Whether states call it theft or larceny, taking and transferring someone else’s property is unlawful. North Carolina law addresses several larceny crimes, each with severe consequences, including jail time, that could negatively impact your life if convicted. Understanding how North Carolina defines and handles these crimes is essential to help prevent a larceny charge from affecting your life. 

 Larceny Charges in North Carolina

North Carolina refers to stealing crimes as larceny, and the state no longer makes a distinction between grand larceny and petit larceny, according to state statutes. Still, the law distinguishes these crimes and the potential punishments based on the offender’s intent and the value of stolen goods or materials.
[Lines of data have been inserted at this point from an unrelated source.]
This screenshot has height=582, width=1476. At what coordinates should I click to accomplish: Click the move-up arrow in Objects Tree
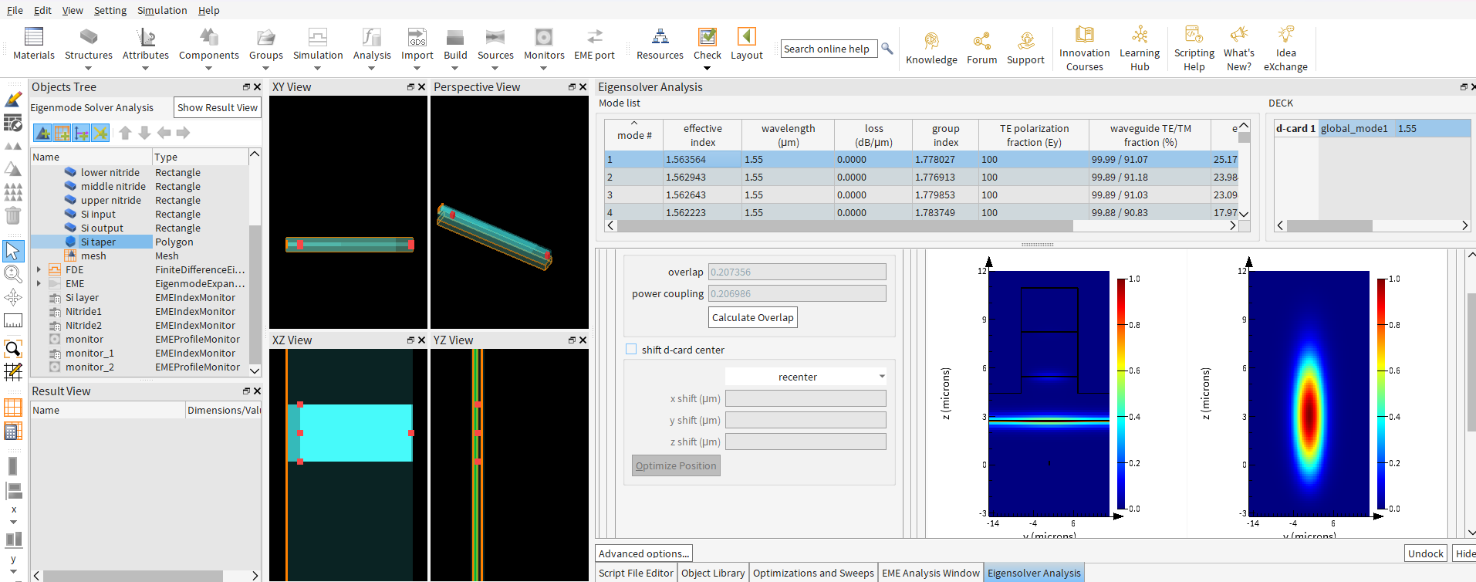pos(125,134)
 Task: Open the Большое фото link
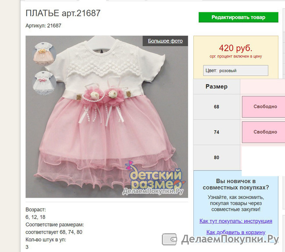[x=165, y=41]
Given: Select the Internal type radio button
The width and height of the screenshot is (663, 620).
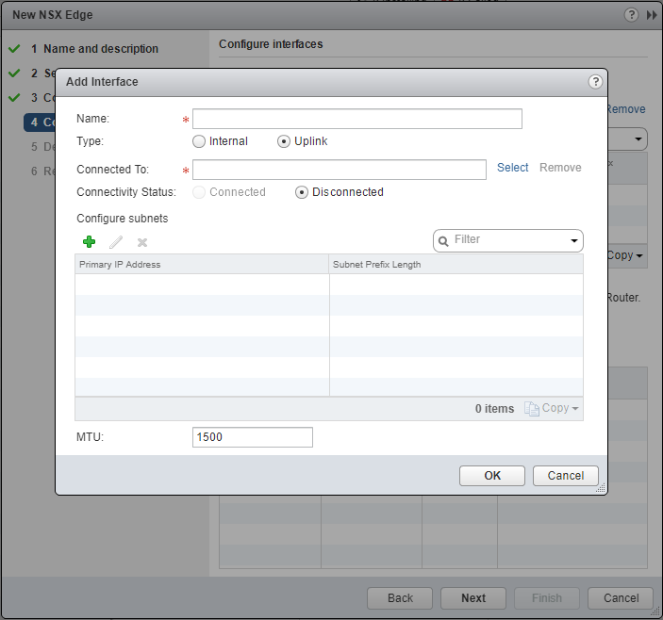Looking at the screenshot, I should pyautogui.click(x=199, y=141).
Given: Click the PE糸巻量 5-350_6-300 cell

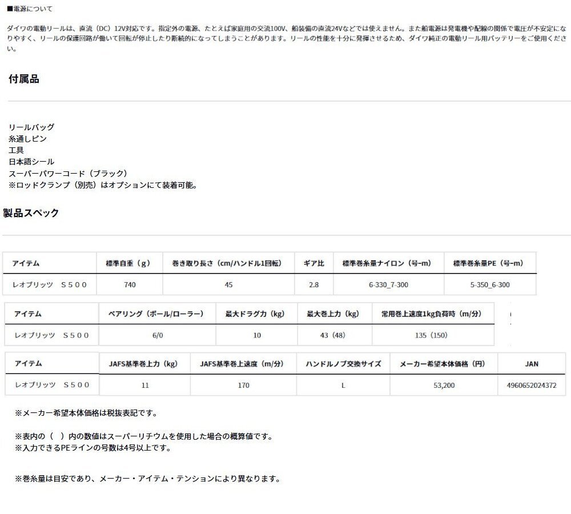Looking at the screenshot, I should coord(489,284).
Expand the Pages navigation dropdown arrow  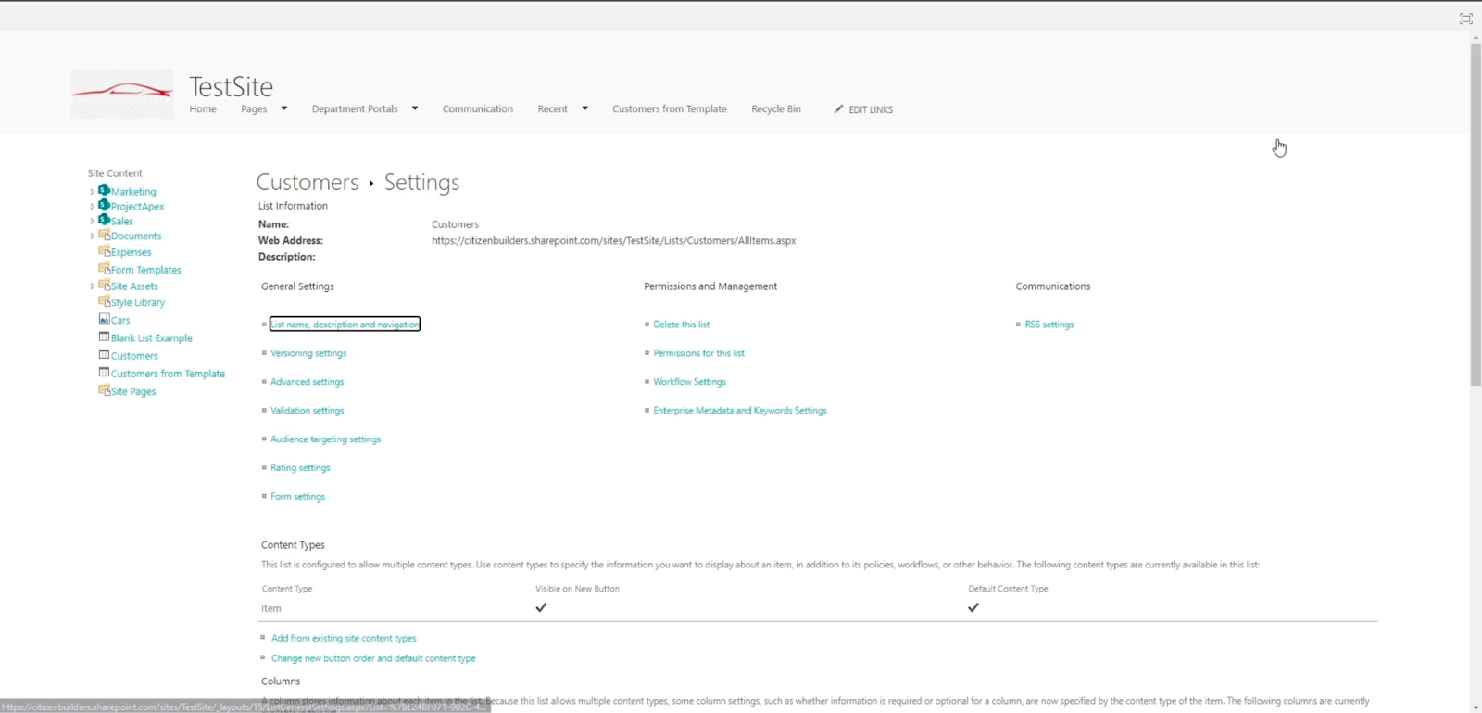284,108
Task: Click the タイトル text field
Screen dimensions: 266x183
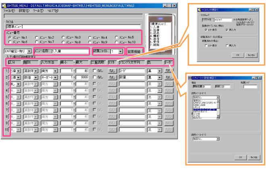Action: pos(73,27)
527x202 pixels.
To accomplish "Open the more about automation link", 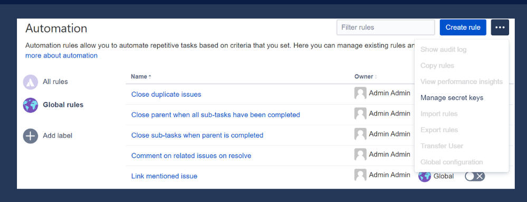I will [62, 56].
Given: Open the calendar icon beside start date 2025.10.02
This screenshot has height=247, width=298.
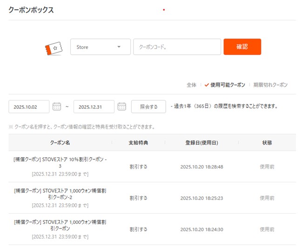Looking at the screenshot, I should click(x=57, y=106).
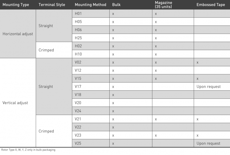The width and height of the screenshot is (230, 155).
Task: Click the Bulk column header
Action: coord(116,5)
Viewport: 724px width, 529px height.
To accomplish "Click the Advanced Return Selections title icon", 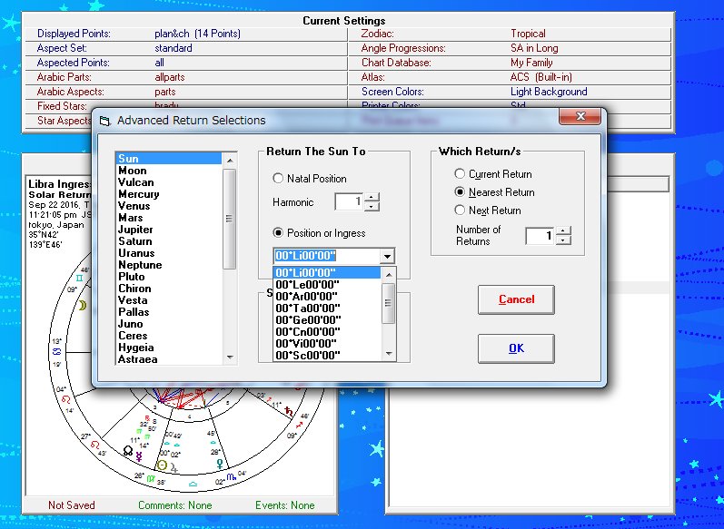I will [104, 120].
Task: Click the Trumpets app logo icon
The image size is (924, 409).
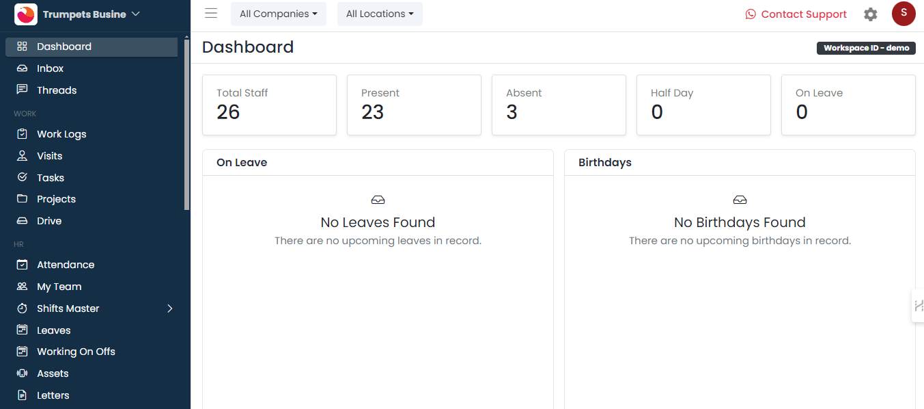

You could potentially face several types of larceny charges, including:

  • Misdemeanor Larceny – Taking less than $1,000 worth of items or money is a Class 1 misdemeanor, punishable by a maximum of 120 days in jail and a potential fine at the judge’s discretion. 
  • Misdemeanor Possession of Stolen Goods – Receiving stolen goods, money, or property valued at less than $1,000 is also a Class 1 misdemeanor, carrying the same potential punishments if convicted. 
  • Felony Larceny—Stealing items worth over $1,000 meets the requirements for a felony larceny charge, a Class H felony with a potential sentence of four to 25 months and a possible fine. 
  • Felony Possession of Stolen Goods – Receiving goods, money, property, or other valuable materials worth more than $1,000 is also a Class H felony. 
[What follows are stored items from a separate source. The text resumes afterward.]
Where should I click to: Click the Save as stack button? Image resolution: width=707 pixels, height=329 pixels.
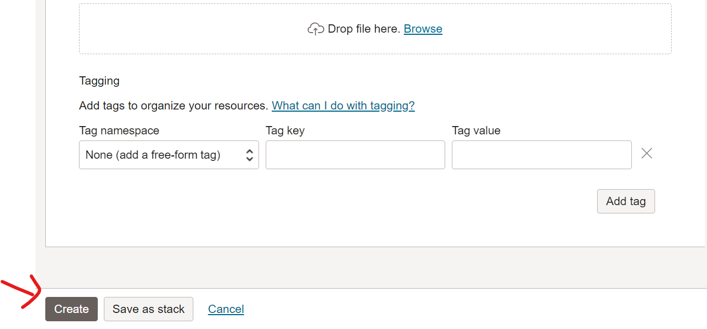click(x=149, y=309)
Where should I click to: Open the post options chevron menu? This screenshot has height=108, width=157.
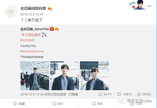pos(149,6)
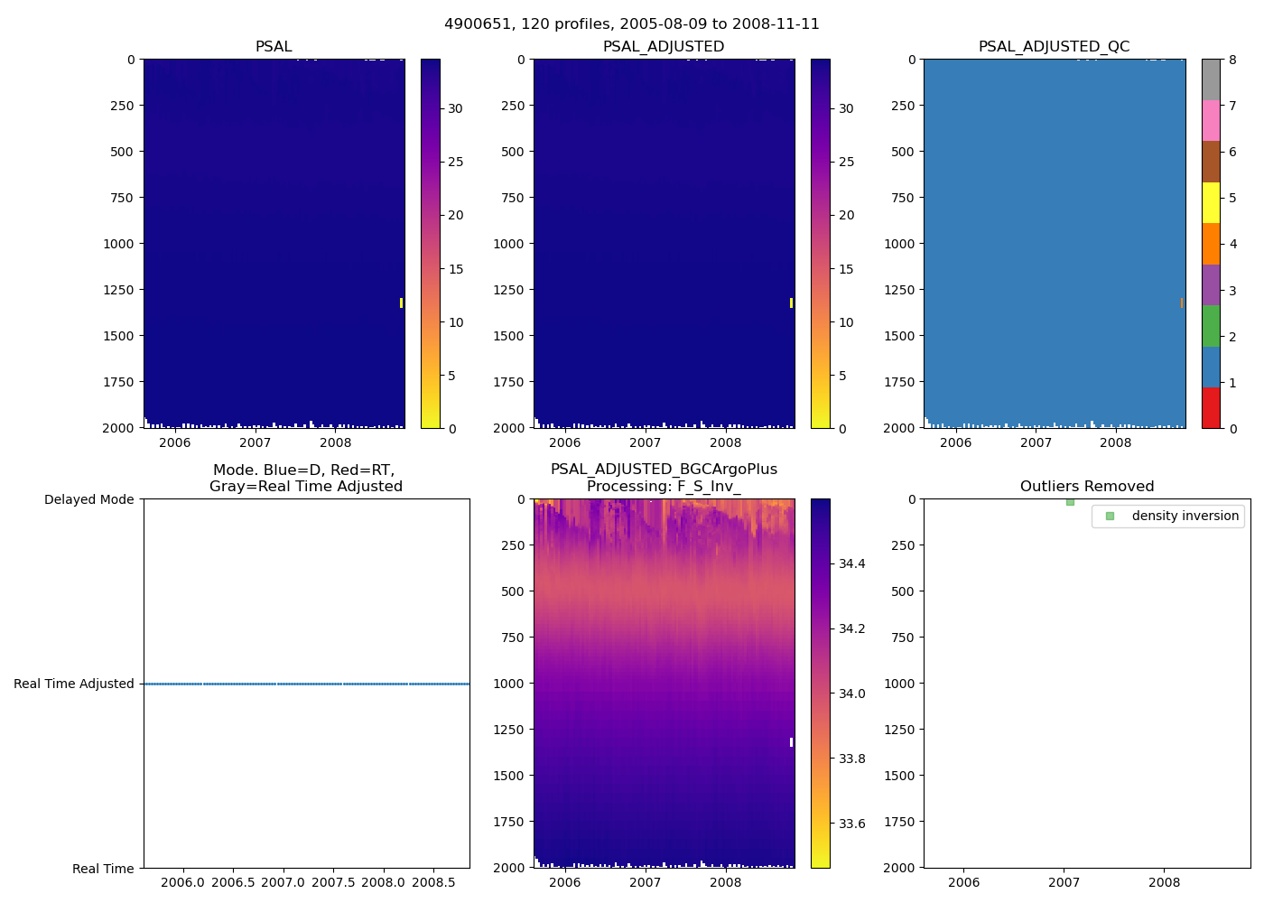
Task: Click the BGCArgoPlus salinity colorbar
Action: 821,684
State larceny statutes also encompass other stealing crimes, including: 

  • Transporting stolen vehicles: Class H felony 
  • Shoplifting: From a Class 3 misdemeanor to a Class H felony, depending on the circumstances
  • Stealing goods (worth less than $1,000 but more than $300) from a construction site: Class I felony
  • Stealing motor fuel (worth less than $1,000): Class 1 misdemeanor 
  • Taking a shopping cart from a retail store: Class 3 misdemeanor

Long-Term Consequences of Theft Charges

Having misdemeanor or felony larceny charges on your record can impact your life beyond the time you might spend incarcerated. These charges could hinder several areas of your life, including:

  • Employment – A felony conviction will appear on routine background checks, presenting challenges when securing and maintaining jobs. 
  • Home Ownership – A criminal conviction could make renting or buying property challenging, as landlords and banks might be wary of individuals with theft-related convictions. 
  • Loss of Rights – If convicted of a felony, you may lose your right to vote or own a firearm, among other penalties. 

Contact a Criminal Defense Attorney Serving Forsyth County

We know how upsetting it can be to face charges, and you might feel like you don’t have a chance to defend yourself. Don’t try to handle your defense alone. At Greenwood Law, we provide every client with the robust support and rigorous defense they deserve. We’re by your side every step of the way. Give us a call today for a free consultation about how we can help you.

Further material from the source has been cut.